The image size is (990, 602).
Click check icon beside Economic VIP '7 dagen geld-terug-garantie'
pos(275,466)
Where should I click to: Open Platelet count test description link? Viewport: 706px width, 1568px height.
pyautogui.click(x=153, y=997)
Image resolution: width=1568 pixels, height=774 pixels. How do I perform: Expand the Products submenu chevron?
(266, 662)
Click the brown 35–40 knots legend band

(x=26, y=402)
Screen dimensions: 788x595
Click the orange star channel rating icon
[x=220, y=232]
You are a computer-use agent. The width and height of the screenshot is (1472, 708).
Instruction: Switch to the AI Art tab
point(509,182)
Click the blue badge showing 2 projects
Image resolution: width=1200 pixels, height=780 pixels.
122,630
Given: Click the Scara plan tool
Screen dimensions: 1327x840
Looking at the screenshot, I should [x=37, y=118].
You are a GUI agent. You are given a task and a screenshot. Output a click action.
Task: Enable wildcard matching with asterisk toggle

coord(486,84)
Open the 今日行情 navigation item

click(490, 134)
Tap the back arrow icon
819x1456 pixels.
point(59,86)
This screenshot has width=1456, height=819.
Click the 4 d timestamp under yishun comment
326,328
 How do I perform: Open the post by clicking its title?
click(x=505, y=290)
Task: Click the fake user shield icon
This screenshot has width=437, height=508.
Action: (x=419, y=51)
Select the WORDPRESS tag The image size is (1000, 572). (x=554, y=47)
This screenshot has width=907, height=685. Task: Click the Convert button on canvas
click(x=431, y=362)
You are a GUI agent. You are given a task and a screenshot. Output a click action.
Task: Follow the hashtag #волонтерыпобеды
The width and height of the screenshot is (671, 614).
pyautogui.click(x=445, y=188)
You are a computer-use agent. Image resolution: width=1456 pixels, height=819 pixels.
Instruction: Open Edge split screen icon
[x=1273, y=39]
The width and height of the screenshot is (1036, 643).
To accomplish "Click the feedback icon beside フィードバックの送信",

▸ **EXERCISE GOAL**
Each line of the listing must appear in the answer exactly as above.

▸ **OUTPUT OF THE TASK**
The image size is (990, 602).
Click check icon beside Economic VIP '7 dagen geld-terug-garantie'
pos(275,466)
Where should I click to: Open Platelet count test description link? Viewport: 706px width, 1568px height.
pyautogui.click(x=153, y=997)
Image resolution: width=1568 pixels, height=774 pixels. How do I perform: Expand the Products submenu chevron?
(266, 662)
Click the brown 35–40 knots legend band

(x=26, y=402)
Screen dimensions: 788x595
Click the orange star channel rating icon
[x=220, y=232]
You are a computer-use agent. The width and height of the screenshot is (1472, 708).
Instruction: Switch to the AI Art tab
point(509,182)
Click the blue badge showing 2 projects
Image resolution: width=1200 pixels, height=780 pixels.
122,630
Given: Click the Scara plan tool
Screen dimensions: 1327x840
Looking at the screenshot, I should [x=37, y=118].
You are a GUI agent. You are given a task and a screenshot. Output a click action.
Task: Enable wildcard matching with asterisk toggle

coord(486,84)
Open the 今日行情 navigation item

click(490, 134)
Tap the back arrow icon
819x1456 pixels.
point(59,86)
This screenshot has width=1456, height=819.
Click the 4 d timestamp under yishun comment
326,328
 How do I perform: Open the post by clicking its title?
click(x=505, y=290)
Task: Click the fake user shield icon
This screenshot has width=437, height=508.
Action: (x=419, y=51)
Select the WORDPRESS tag The image size is (1000, 572). (x=554, y=47)
This screenshot has width=907, height=685. Task: Click the Convert button on canvas
click(x=431, y=362)
You are a GUI agent. You are given a task and a screenshot. Output a click action.
Task: Follow the hashtag #волонтерыпобеды
The width and height of the screenshot is (671, 614).
pyautogui.click(x=445, y=188)
You are a computer-use agent. Image resolution: width=1456 pixels, height=819 pixels.
Instruction: Open Edge split screen icon
[x=1273, y=39]
The width and height of the screenshot is (1036, 643).
To accomplish "Click the feedback icon beside フィードバックの送信",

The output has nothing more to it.